Work required »
Give the records from the line with "Show more tabs with right arrow" through the end of the records as a two-column CSV with the columns instruction and location, one row for each record. Put each record's text and its answer in a single quoted field, and replace line breaks with spaces.

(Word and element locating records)
--- begin ---
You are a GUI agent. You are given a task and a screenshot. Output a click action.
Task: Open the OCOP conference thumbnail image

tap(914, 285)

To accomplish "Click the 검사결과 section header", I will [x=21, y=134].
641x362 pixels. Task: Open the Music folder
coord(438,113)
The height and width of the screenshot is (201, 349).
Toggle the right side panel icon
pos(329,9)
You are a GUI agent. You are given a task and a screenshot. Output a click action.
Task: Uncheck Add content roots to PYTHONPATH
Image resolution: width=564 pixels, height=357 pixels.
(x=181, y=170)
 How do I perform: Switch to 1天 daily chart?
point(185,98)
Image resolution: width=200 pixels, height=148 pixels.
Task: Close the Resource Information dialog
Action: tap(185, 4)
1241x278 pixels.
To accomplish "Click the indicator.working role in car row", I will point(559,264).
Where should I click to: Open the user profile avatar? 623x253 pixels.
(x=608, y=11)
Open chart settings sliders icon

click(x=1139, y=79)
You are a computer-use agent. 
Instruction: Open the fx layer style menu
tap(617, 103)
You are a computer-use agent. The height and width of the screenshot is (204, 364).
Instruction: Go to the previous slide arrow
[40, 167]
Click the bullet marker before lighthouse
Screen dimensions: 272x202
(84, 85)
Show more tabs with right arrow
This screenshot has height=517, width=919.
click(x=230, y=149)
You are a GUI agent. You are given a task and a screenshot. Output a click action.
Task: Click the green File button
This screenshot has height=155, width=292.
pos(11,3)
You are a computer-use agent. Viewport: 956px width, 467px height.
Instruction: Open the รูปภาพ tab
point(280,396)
--- end ---
Answer to the problem »
instruction,location
"Show more tabs with right arrow This screenshot has height=517, width=919.","click(x=230, y=149)"
"You are a GUI agent. You are given a task and a screenshot. Output a click action. Task: Click the green File button This screenshot has height=155, width=292.","pos(11,3)"
"You are a computer-use agent. Viewport: 956px width, 467px height. Instruction: Open the รูปภาพ tab","point(280,396)"